Hirtenwort des Bischofs von Eichstätt Gregor Maria Hanke OSB zum 1. Adventssonntag 2007

Liebe Schwestern und Brüder,

Heute, am 1. Adventssonntag, dürfen wir dankbar und hoffnungsvoll ein neues Kirchenjahr beginnen. Wir bereiten uns vor auf das Weihnachtsfest, auf das unfassbare Wunder der Menschwerdung Gottes, auf die Ankunft des auferstandenen Christus am Ende aller Zeiten.
In dieser Adventszeit sind wir Christen eingeladen, den Weg für das Kommen des Herrn in unseren Herzen zu bereiten. Es geht darum, unser persönliches Verhältnis zu Gott neu wahrzunehmen und zu vertiefen. Bei all dem gilt es immer wieder, den tragenden Grund wieder zu entdecken: Gott, der uns zuerst geliebt hat und liebt.

Zeichen unserer Zeit

Es ist gewissermaßen zu einem Zeichen unserer Zeit geworden, dass vor allem den Einkaufs- und Vergnügungswelten in diesen Wochen des Advents ihre Räume und Möglichkeiten nicht genügen. Sie versuchen daher, so lange wie möglich die Öffnungszeiten auszuweiten und sich zusätzlich auf Marktplätzen und Straßen zu präsentieren. Die Finsternis der früh beginnenden Nacht wird durch die vielen warmen Lichter in einen Himmel auf Erden verzaubert. Wir haben uns daran gewöhnt und es kostet anscheinend nicht viel, rein statistisch nicht viel Geld, sich diesen Genuss zu gönnen. Wer mehr Geld hat, dem sind keine Grenzen gesetzt. So sind zum Beispiel Billigflüge, um in diesen Festtagen noch mehr himmlisches Vergnügen zu genießen, teilweise schon seit Monaten ausgebucht.
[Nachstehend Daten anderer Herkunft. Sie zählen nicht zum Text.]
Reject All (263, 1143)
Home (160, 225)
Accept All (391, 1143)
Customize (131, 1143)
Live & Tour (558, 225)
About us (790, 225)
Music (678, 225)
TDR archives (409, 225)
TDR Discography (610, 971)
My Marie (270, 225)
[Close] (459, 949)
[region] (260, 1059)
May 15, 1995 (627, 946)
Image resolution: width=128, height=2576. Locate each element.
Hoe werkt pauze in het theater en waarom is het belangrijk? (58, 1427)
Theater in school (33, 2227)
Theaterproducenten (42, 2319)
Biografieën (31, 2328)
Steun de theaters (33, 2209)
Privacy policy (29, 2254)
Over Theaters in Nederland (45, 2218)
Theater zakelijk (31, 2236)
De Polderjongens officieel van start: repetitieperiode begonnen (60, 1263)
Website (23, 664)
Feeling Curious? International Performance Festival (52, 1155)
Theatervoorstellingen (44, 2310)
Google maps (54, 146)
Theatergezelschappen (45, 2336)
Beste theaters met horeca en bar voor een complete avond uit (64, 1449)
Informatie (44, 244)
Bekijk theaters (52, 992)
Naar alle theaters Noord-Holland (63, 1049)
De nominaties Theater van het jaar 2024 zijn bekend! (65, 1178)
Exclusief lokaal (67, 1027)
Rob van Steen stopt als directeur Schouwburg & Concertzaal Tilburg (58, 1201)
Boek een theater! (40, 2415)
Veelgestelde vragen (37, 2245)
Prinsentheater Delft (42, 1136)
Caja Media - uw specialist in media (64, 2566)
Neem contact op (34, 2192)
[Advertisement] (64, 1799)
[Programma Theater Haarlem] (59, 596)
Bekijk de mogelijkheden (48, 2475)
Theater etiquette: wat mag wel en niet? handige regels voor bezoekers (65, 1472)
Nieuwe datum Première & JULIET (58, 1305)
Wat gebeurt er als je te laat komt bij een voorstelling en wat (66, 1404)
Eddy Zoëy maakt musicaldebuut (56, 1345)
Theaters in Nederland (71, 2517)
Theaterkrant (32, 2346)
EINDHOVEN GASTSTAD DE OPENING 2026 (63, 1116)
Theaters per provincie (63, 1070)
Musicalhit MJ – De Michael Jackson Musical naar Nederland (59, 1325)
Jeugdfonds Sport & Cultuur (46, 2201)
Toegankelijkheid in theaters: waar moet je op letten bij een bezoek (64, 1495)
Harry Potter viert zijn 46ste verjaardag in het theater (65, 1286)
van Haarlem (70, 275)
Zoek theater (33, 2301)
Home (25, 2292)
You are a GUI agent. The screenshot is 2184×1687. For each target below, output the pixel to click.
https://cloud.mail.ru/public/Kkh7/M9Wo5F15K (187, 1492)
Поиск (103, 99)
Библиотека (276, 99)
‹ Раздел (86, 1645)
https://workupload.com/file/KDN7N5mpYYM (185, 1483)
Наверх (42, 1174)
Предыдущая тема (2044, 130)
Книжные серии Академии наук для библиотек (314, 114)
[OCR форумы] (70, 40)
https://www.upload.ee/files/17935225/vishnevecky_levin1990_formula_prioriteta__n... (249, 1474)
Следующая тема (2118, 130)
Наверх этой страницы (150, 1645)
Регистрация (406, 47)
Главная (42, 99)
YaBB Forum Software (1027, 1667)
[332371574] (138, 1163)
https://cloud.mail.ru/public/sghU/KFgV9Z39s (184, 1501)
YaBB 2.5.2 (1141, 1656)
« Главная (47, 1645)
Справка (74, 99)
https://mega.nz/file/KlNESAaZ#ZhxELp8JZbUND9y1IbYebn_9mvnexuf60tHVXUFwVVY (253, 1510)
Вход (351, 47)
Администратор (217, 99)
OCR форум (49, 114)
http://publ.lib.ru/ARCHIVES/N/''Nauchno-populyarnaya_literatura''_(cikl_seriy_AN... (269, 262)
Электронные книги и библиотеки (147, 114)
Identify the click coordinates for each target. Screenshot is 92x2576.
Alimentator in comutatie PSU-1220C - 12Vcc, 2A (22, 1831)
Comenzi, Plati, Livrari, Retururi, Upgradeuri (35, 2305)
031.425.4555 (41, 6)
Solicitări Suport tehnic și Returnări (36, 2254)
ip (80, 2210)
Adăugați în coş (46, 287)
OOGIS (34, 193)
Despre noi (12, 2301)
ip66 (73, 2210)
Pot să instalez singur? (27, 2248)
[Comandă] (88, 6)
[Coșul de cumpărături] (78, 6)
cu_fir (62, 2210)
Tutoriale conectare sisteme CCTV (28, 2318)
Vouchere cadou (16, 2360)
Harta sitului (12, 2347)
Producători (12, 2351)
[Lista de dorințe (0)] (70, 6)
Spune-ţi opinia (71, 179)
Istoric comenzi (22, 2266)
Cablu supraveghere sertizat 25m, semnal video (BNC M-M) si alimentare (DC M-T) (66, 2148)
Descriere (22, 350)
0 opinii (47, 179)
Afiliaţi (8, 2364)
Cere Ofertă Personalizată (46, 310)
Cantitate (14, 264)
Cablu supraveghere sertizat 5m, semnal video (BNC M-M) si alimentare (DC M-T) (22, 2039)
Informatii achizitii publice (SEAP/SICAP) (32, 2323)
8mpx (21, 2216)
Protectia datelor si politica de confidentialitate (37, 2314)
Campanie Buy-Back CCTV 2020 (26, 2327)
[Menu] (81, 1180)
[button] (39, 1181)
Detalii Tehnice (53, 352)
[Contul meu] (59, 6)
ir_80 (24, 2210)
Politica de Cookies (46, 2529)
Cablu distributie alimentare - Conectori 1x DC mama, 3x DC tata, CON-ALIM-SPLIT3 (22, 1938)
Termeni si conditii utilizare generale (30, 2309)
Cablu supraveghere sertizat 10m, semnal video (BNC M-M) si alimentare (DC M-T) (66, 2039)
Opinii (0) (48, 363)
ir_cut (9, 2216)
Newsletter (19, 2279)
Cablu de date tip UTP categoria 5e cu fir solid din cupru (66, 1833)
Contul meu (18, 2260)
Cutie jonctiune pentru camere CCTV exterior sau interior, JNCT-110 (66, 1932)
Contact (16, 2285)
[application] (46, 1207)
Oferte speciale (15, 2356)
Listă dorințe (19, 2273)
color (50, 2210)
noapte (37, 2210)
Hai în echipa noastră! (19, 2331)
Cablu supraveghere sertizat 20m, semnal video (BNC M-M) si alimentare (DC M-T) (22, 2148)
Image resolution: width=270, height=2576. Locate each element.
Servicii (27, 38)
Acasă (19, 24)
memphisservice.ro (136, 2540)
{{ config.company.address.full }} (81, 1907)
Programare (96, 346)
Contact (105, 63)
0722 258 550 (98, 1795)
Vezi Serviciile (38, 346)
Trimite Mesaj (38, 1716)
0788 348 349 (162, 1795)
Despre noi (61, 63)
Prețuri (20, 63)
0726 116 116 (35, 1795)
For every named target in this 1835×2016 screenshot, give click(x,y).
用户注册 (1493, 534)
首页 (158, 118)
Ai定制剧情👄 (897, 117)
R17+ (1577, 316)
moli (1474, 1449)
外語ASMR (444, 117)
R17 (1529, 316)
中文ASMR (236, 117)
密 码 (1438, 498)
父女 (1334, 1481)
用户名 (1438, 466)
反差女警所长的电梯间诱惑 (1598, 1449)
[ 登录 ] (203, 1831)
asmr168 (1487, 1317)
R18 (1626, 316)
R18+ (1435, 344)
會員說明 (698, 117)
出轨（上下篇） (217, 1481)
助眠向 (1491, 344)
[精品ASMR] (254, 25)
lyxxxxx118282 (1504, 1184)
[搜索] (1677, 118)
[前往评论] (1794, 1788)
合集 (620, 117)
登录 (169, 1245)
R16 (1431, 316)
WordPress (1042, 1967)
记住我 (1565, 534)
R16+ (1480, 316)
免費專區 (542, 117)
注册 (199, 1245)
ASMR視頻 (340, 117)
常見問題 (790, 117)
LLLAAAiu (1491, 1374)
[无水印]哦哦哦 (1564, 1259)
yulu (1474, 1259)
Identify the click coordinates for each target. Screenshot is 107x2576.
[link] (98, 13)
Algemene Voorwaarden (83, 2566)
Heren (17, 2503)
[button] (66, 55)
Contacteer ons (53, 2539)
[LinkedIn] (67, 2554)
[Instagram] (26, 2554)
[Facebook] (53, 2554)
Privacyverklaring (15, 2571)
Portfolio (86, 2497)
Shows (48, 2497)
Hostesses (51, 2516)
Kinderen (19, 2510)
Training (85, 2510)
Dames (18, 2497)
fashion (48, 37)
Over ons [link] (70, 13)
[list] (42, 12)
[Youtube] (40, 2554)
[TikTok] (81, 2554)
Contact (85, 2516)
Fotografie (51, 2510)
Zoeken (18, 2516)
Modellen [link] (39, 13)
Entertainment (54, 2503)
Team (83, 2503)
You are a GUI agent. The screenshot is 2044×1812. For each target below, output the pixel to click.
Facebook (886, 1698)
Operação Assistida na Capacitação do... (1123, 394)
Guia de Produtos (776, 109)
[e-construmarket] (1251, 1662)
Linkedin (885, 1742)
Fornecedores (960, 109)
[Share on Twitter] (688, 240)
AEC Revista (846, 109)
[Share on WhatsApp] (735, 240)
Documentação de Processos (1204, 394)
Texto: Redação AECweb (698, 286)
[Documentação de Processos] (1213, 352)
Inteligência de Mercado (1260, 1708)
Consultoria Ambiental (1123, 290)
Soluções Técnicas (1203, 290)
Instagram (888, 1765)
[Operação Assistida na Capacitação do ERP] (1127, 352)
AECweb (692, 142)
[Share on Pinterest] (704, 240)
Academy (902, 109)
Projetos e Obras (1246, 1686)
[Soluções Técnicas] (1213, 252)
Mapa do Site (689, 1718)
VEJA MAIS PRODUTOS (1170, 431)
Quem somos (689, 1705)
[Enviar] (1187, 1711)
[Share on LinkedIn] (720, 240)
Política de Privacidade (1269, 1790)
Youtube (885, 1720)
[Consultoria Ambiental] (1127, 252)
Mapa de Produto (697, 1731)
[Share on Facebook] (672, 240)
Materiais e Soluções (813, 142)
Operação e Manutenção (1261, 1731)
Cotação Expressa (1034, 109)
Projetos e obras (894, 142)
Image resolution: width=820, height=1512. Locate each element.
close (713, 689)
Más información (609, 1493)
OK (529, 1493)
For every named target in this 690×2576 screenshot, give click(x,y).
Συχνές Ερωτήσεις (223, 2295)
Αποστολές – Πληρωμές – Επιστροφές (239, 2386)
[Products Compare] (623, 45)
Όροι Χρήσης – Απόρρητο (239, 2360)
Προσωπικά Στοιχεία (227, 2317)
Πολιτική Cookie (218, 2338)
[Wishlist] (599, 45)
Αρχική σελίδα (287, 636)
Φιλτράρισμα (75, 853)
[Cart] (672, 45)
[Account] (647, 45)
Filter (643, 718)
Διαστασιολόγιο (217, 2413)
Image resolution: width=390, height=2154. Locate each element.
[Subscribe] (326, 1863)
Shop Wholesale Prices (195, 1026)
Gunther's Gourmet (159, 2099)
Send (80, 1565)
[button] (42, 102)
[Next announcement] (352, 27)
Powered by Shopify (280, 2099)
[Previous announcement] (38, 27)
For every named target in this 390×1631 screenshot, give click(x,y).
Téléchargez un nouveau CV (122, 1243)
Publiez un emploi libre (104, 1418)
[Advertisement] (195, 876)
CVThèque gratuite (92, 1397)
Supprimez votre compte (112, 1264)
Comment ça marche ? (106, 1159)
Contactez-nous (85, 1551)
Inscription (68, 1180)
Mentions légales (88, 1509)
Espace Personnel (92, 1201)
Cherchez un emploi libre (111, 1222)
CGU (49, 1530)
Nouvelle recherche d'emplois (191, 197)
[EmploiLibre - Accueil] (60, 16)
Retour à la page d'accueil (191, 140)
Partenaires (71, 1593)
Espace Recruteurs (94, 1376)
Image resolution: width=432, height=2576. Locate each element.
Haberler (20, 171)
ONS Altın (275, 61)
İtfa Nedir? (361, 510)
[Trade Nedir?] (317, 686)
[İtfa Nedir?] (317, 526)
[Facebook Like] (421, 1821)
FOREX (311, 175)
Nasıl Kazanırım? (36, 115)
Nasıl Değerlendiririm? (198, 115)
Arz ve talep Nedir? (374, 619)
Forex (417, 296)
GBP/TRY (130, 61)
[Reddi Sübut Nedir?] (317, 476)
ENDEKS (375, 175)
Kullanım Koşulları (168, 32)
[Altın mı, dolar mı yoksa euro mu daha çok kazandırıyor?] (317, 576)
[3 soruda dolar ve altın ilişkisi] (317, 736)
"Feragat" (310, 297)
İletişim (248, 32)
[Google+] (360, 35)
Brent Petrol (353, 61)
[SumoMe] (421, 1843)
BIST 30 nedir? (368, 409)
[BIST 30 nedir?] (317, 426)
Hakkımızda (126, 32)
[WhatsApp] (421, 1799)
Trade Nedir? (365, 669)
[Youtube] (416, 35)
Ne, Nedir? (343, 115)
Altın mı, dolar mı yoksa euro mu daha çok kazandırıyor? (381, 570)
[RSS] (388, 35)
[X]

Bei all dem bekennt die Kirche Farbe, die liturgische Farbe violett, Zeichen der Umkehr und Buße. Auch wenn dies selbst bei vielen Gläubigen auf Unverständnis oder Desinteresse stößt.

„Die Stunde ist gekommen, aufzustehen vom Schlaf“ (Röm 13,11)

Die heutige Lesung des Apostels Paulus an die Christen in der Hauptstadt des römischen Weltreiches ist an uns alle gerichtet. Jede und jeder Getaufte werden heute eindringlich aufgefordert, vom Schlaf aufzustehen. Diese Botschaft will uns wachrütteln, dass jetzt endgültig die auch für mich entscheidende Stunde gekommen ist, entweder aufzustehen oder liegen zu bleiben, sich für oder gegen das Reich Gottes zu entscheiden. Diese Entscheidungsstunde ist der Augenblick, den es im sprichwörtlichen Sinne am Schopf zu packen gilt, ansonsten ist – bildlich gesprochen - der letzte Zug abgefahren.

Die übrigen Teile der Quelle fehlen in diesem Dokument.